Under Talaq-e-Hasan, a divorce gets formalised after the third utterance of the word ‘talaq’ in the third month if cohabitation has not resumed during this period. However, if cohabitation resumes after the first or second utterance of talaq, the parties are assumed to have reconciled.
A bench of Chief Justice DY Chandrachud and Justices PS Narasimha and JB Pardiwala, which was hearing a batch of eight pleas challenging extrajudicial divorce, including one filed by Ghaziabad resident Benazeer Heena, however, said it will not go into individual matrimonial disputes.

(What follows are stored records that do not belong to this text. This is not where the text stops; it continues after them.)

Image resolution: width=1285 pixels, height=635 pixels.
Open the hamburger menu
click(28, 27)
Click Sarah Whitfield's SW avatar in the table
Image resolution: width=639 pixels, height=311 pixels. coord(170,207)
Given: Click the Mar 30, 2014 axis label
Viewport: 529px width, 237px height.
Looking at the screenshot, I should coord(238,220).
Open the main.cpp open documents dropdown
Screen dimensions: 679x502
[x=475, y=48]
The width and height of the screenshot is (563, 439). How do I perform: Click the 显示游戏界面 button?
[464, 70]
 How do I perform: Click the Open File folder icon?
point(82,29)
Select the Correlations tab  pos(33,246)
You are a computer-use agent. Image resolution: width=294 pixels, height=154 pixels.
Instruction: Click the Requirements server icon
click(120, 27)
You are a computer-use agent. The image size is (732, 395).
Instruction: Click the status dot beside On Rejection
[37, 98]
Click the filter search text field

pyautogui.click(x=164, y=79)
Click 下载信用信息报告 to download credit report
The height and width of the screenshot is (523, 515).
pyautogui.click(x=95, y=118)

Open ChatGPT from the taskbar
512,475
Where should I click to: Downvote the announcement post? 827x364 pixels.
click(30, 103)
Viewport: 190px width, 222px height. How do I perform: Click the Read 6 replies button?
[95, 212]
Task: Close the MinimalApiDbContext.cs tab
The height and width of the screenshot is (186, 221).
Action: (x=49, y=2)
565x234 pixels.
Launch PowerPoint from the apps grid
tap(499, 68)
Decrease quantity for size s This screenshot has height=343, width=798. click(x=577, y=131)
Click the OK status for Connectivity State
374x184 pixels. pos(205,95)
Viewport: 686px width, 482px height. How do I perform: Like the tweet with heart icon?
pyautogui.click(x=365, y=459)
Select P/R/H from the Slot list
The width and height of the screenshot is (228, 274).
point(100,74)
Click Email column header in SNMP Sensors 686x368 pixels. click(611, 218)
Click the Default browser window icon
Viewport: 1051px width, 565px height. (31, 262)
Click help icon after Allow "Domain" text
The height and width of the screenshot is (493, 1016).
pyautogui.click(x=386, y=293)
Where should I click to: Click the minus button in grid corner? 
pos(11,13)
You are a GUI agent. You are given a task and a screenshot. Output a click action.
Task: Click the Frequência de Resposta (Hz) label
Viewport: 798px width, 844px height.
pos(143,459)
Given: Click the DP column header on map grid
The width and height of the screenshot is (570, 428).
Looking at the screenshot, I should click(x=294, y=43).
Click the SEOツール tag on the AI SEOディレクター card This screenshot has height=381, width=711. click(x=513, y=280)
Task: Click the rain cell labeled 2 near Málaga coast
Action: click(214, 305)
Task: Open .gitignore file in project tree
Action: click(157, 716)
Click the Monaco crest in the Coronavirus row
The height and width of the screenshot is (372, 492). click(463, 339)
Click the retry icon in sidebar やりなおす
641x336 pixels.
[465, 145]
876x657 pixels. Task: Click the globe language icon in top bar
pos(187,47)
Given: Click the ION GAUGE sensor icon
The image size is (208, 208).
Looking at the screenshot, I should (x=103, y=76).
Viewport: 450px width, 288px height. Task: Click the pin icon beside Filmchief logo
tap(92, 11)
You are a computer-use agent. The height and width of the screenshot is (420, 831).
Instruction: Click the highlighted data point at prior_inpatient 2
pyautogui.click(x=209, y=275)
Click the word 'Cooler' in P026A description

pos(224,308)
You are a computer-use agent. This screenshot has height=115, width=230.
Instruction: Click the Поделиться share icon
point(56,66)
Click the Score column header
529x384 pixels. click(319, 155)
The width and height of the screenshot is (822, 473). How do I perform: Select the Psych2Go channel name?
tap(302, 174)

“Since the court is seized of a constitutional challenge, it is clarified that the petitioner (Heena) and the ninth respondent (her husband), who have already approached diverse forums to address their matrimonial issues and thus any issue unrelated to the constitutional issue will not be taken on record,” the bench said.
It asked advocate Kanu Agarwal, appearing for the Centre, to prepare a tabulated chart on the relief being sought in other petitions in the batch and place it before the court on the next date of hearing.
At the outset, senior advocate Shyam Divan, appearing for Heena, said at the last hearing her husband was asked to be present and now an affidavit has been filed which has all the facts related to the matrimonial dispute that needs to be struck off the record.
Advocate MR Shamshad, appearing for the husband, said the courts below have asked her to file income related documents which she has not and is espousing a personal grievance in the form of a PIL.
“Has she been given Talaq or not? If she has been given Talaq, she can very well challenge it. We have to see what the basis for the challenge is,” the court said.
Divan contended the matrimonial aspect is irrelevant to the constitutional issue at hand. Shamshad said all the petitions in the batch have sought extrajudicial divorce to be held illegal, and a plea with similar prayer had earlier been rejected by the top court.
Kanu Agarwal said the generic prayers in the pleas are regarding constitutional validity of the provisions of the 1937 Shariat Act.
“We will not go into matrimonial disputes here … we are on the challenge to the extrajudicial divorces like Talaq-e-Hasan and we will look into it,” the bench said.
The top court then asked the counsel for Heena’s husband to withdraw the affidavit containing individual facts related to their matrimonial dispute.
Shamshad said the Shariat Act does not regulate any kind of Talaq like section 29 of Hindu Marriage Act.
The bench said, “That is your defence. You argue when the issue will be taken up.” On October 11 last year, the top court had admitted the pleas seeking ‘Talaq-e-Hasan’ and all other forms of “unilateral extrajudicial divorce” to be declared unconstitutional.
The top court had asked the Centre, National Commission for Women, National Human Rights Commission and others to file their responses.
All the petitions have mostly sought a direction to the Centre to frame the guidelines for gender and religion-neutral and uniform grounds of divorce and procedure for all citizens.
In August 2017, a constitution bench had, by a majority decision, held the practice of instant Triple Talaq (Talaq-e-Biddat) as unconstitutional and violative of Article 14 and 15 of the Constitution.